Arguably the most famous intersection in the world, it's completely worth hopping on a train to Shibuya to join the throngs of pedestrians criss crossing beneath the neon billboards.
Harajuku & Takeshita dori
Maybe it was too cold or maybe I went at the wrong time of day, but I didn't witness the fashion spectacle I was expecting in Harajuku. Even so, there was plenty of fun people watching on Takeshita dori, and those crazy amazing cream puffs I mentioned above.
This neighborhood wasn't bombed during World War II, and so you can find a completely different feel here than in other areas of Tokyo that are entirely modern construction. I wandered down the little main street and stopped in a tea shop. If you have the time, it's worth the train ride for experience a completely different ambience than I found anywhere else in Tokyo.
I didn't really seek out any shrines or temples in Tokyo, because I certainly saw plenty in Kyoto. But this rebuilt shrine is located in a beautiful park on the edge of Harajuku, and I think it's worth walking through on the way.
You'll need to set aside a day, and if you aren't driving you'll probably have to take a tour, but leaving Tokyo to go see Mt. Fuji, especially in the winter when it's clear, was completely worth it to me, especially as a new visitor to Japan.
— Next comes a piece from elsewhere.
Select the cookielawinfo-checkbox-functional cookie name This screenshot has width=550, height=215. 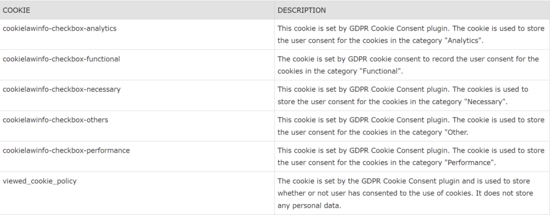tap(61, 59)

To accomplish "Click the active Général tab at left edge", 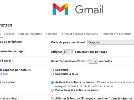I will (x=1, y=34).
I somehow lucked out and the day I went to Mt. Fuji was the only clear day of my entire trip. When I woke up in the morning I discovered I could see Fuji from my hotel room, and then later got to see it up close. My tour only made it to the First Station due to heavy snows, but even from there and the nearby lake district the view was stunning. Plus, the tour stopped at a local onsen where I soaked in hot springs under the vista of the mountain. That was pretty cool.
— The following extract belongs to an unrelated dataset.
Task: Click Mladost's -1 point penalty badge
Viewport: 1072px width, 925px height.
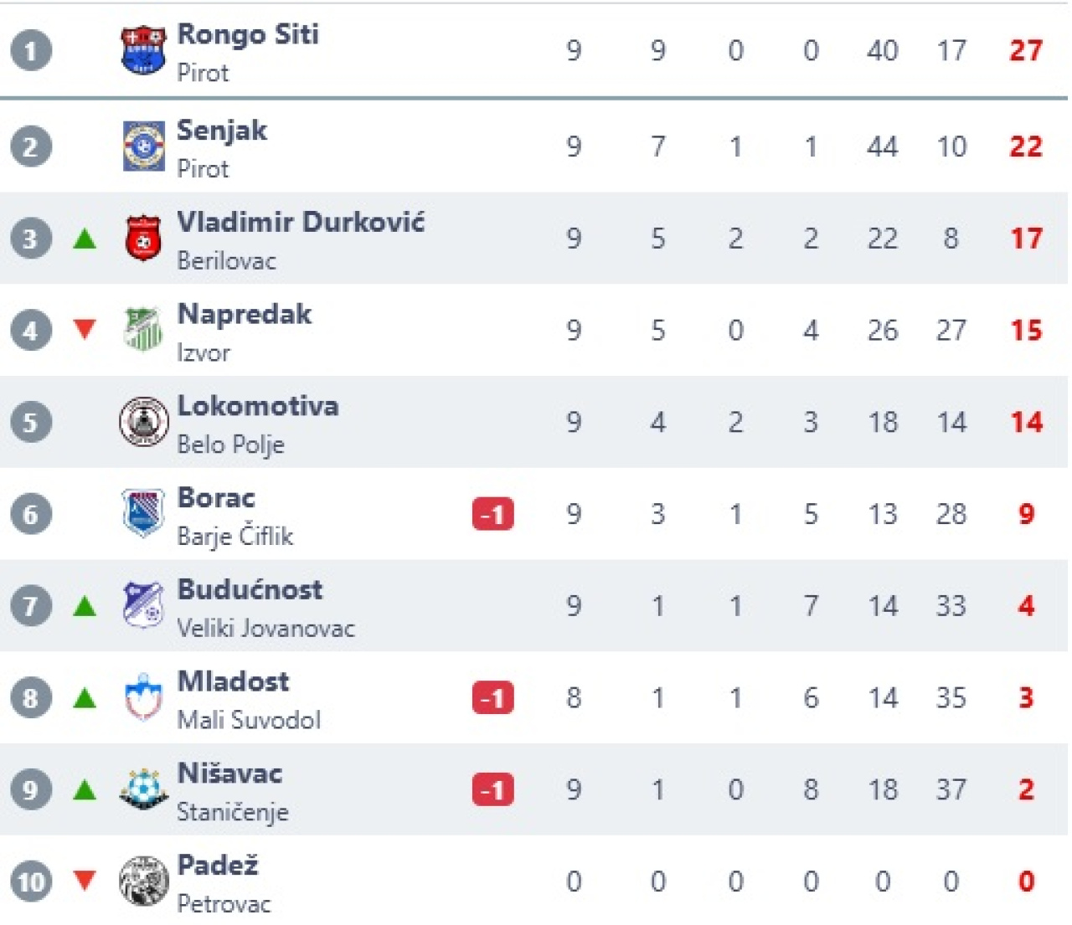Action: [x=492, y=698]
Somehow this place has become a major tourist attraction considering it's where Tokyo restaurants go to buy all their fish. Tourists can't get in to watch the tuna auction anymore, but it's known as the best place for sushi in Tokyo, and the outer market is an attraction in itself, with its maze of vendor stalls and yes, more sushi restaurants.
Imperial Palace Gardens
The gardens of the Imperial Palace are open to the public a few days a week, though sadly not on Fridays, which is when I finally made it there. But even the glimpse I got from the main courtyard of the grounds and the buildings made it obvious that it's worth a walk through when it is open.
Where to Stay in Tokyo
I stayed in the Shiodome area of Tokyo, which I'm not sure is a usual tourist location. However, from this hotel located on the 25th floor of a skyscraper, the views of the rest of the city are stunning, especially at night when the Tokyo Tower is glowing brilliant orange. There is also an entire floor that is essentially an art exhibit, with rooms designed and painted by artists in a variety of Japanese themes, from Geisha Goldfish to Wabi-sabi. I stayed in the Zodiac room, where the walls were covered in mischievous animals, though that was a bit startling to wake up to in the middle of the night and see a giant tiger staring at me.
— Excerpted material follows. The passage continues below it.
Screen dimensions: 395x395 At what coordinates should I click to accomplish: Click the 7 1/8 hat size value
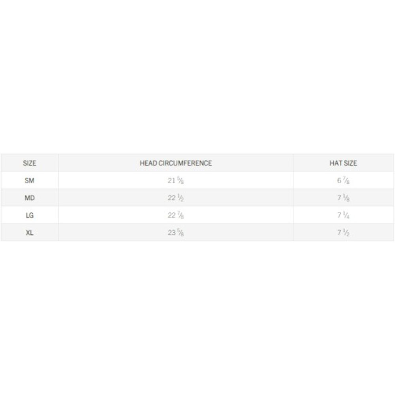343,198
Beyond the decoration, the hotel is in a great location for a lot of popular tourist sites and convenient to several subway lines via both Shiodome and Shimbashi stations.
Getting Around Tokyo
Yep, you're gonna take the subway. A lot. Tokyo is massive, and there's really no other way to get around. A Pasmo or Suica card, and a pocket wifi powering Google maps will be your best friends. But you can zoom around to all the sites you want to see, and food you want to eat. Tokyo may be the only city I've ever been to where you work up an appetite taking the train all day. But the stations are massive and I don't think I once left using the correct exit, so be prepared for plenty of walking as well.